Which lines in the records below mention the word "policy"? Copy each one out.

(Records from a data source)
BEGIN
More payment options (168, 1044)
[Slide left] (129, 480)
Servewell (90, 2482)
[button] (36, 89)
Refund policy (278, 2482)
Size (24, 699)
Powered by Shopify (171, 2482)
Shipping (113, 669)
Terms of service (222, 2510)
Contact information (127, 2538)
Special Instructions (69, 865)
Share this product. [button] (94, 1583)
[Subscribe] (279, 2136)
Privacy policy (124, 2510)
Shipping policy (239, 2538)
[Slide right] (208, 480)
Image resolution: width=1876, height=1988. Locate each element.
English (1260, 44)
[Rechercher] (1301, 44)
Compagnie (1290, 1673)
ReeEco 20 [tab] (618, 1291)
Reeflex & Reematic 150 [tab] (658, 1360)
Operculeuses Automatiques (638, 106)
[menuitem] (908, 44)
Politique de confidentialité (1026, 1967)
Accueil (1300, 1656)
END
REPLY:
Refund policy (278, 2482)
Privacy policy (124, 2510)
Shipping policy (239, 2538)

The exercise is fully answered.